Delhivery, India's leading integrated logistics and supply chain services provider, seeks to revolutionize commerce by leveraging world-class infrastructure, top-tier logistics operations, and cutting-edge technology. The data team plays a pivotal role in this mission, using advanced analytics to enhance the quality, efficiency, and profitability of Delhivery's operations, setting them apart from competitors.
Delhivery's data team is tasked with understanding and optimizing the vast amounts of data generated by their logistics operations. This includes cleaning, sanitizing, and manipulating data to extract valuable insights and features. Additionally, they are responsible for assisting the data science team in building forecasting models that can accurately predict various aspects of the logistics process, ultimately improving overall efficiency and customer satisfaction.
In this project, we dive deep into Delhivery's data engineering pipelines, working with a dataset that provides insights into trip creation times, route schedules, transportation types, trip details, and more. Our goal is to not only clean and process this data but also to derive meaningful insights and recommendations that can drive strategic decision-making and propel Delhivery towards even greater success in the dynamic logistics landscape.
- Python: Utilized for overall data analysis and manipulation.
- Numpy and Pandas: Employed for efficient data handling, cleaning, and preprocessing.
- Seaborn and Matplotlib.pyplot: Used for data visualization to identify trends and patterns.
- Statistical/Hypothesis Testing: Applied t-tests and chi-2 tests to validate insights and identify significant differences.
- Data Cleaning and Preprocessing: Ensured data quality by handling missing values, outliers, and transforming raw data into a usable format.
- Feature Engineering: Created new features to enhance model accuracy and provide deeper insights.
- Encoding: Converted categorical data into numerical formats for analysis.
- Outliers Handling using IQR Method: Identified and managed outliers to maintain data integrity and improve analysis accuracy.
By combining these technologies and strategies, I was able to extract valuable insights and provide actionable recommendations for operational improvement in a top logistics and supply chain company.

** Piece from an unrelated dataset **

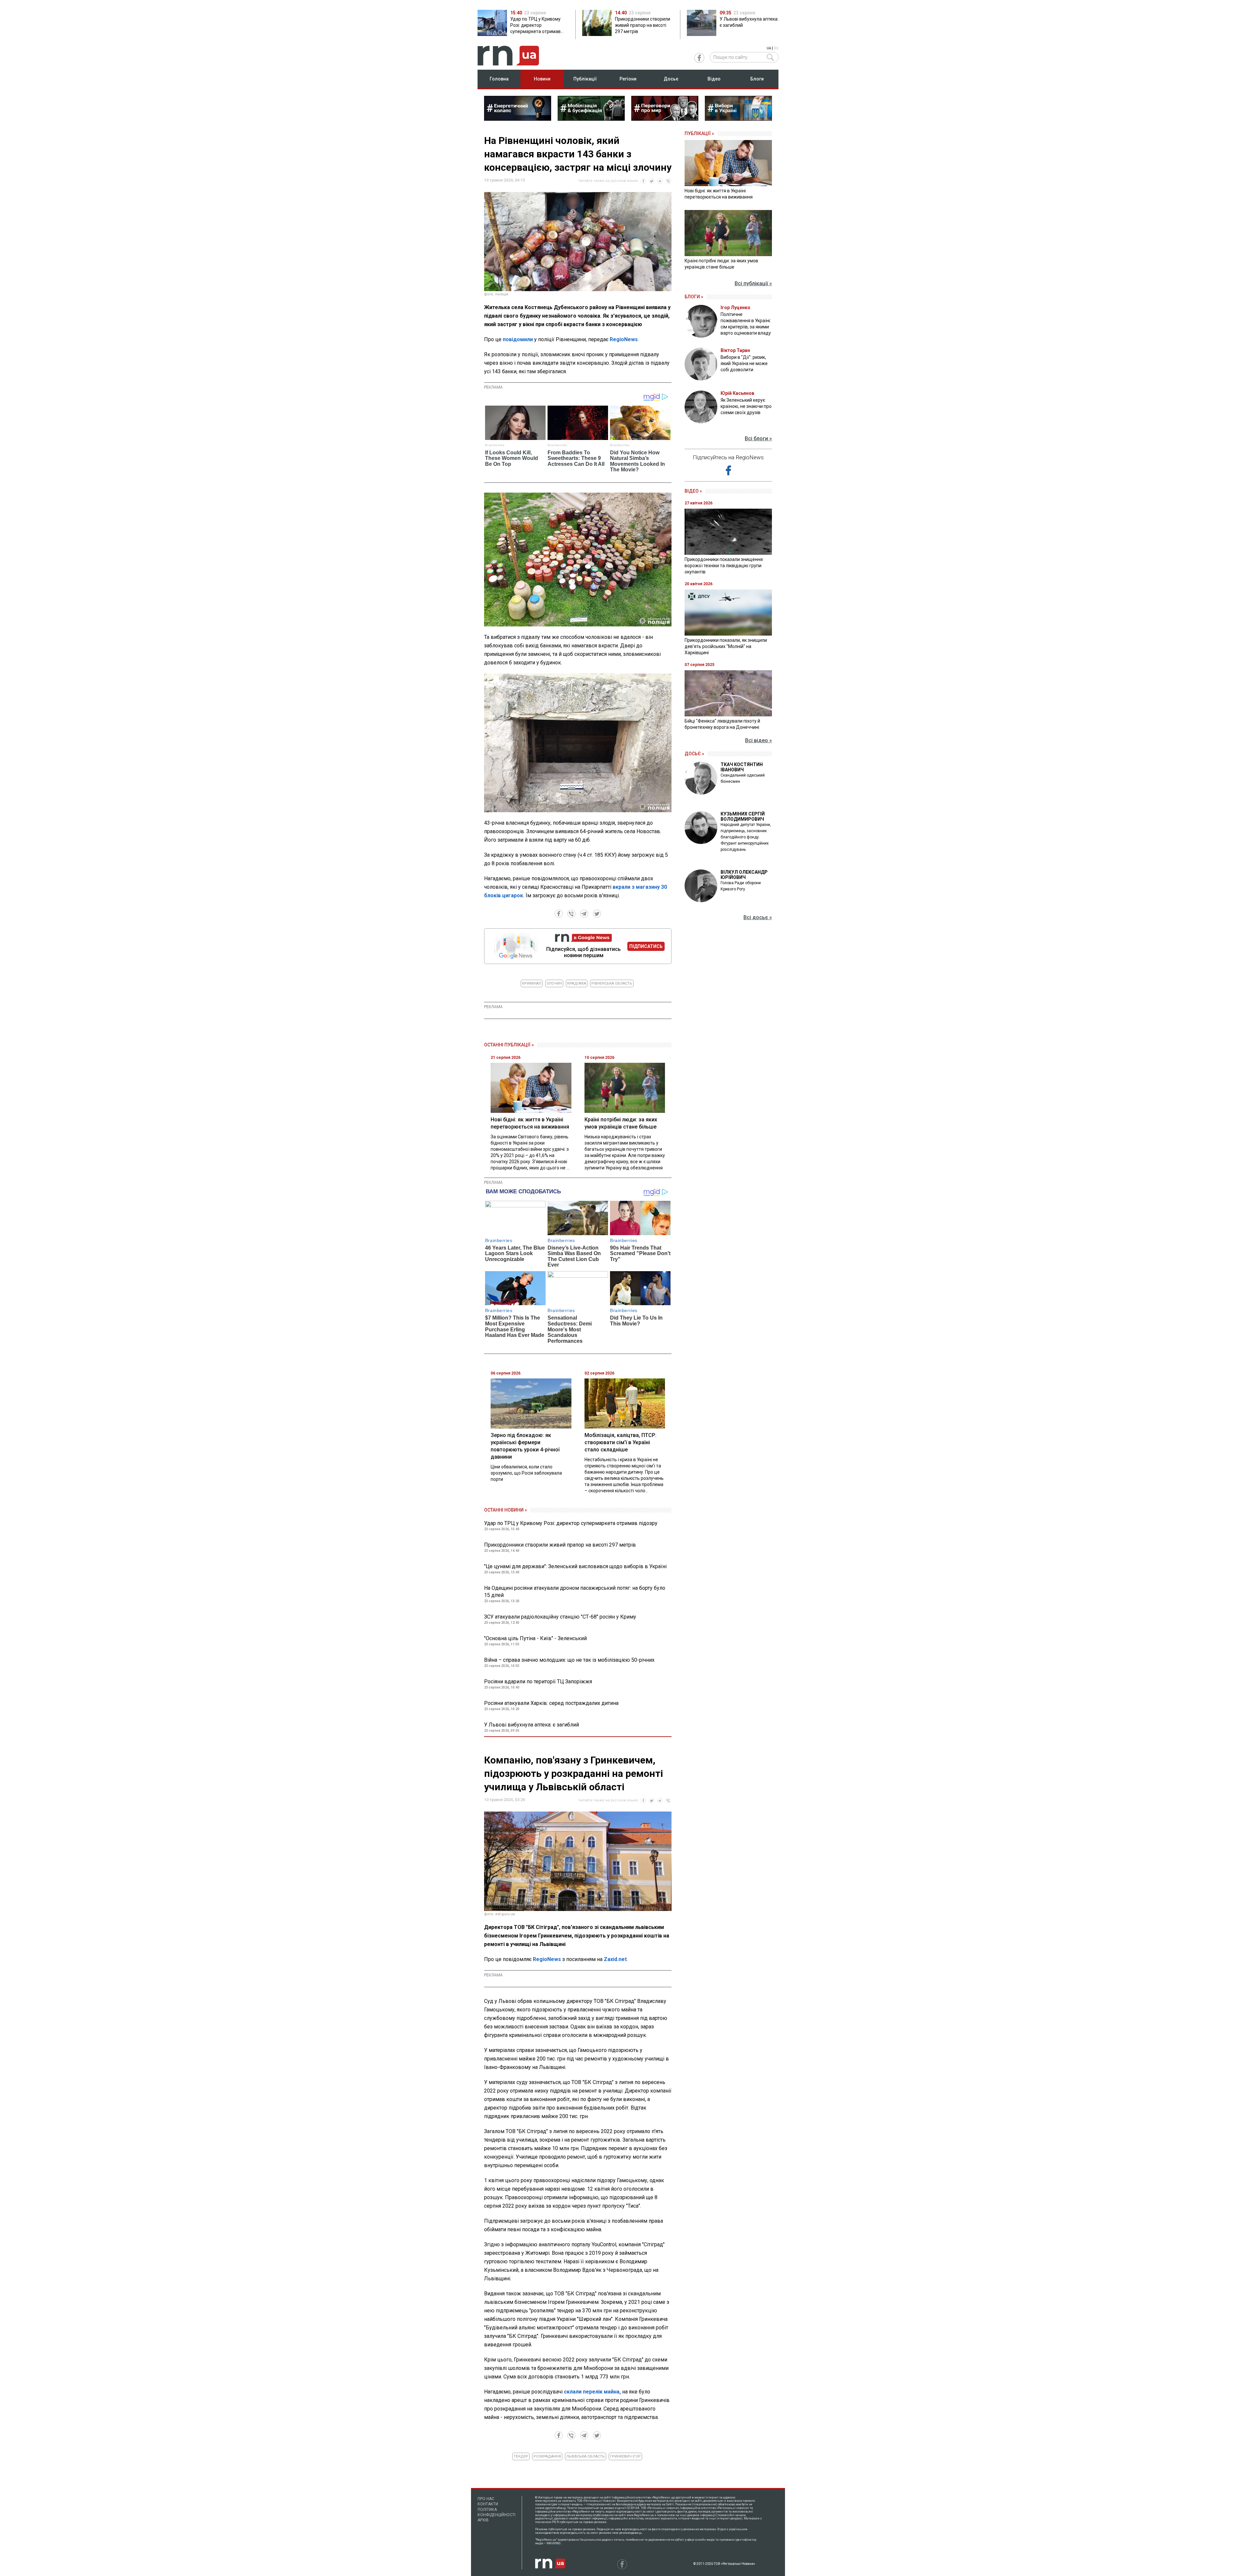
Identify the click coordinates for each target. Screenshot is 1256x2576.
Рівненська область (611, 983)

- Delivery Methods: Carting is used for 60% of deliveries, while FTL is used for 40%.
- Trip Types: 80% of trips are intra-state, and 20% are inter-state.
- Data Availability: Only 22 days of data are available.
- Trip Initiation: Slightly fewer trips (585) are initiated on Sundays compared to weekdays (over 650 trips).
- Busiest States: Maharashtra, Karnataka, Haryana, and Tamil Nadu contribute over 50% of the business.
- Feature Correlation: Numeric features in the dataset are highly and positively correlated.
- Time Differences: Significant differences exist between average trip time and average scanning time from start to end.
- Actual vs. Estimated Time: Significant differences are observed between actual trip completion time and estimated time.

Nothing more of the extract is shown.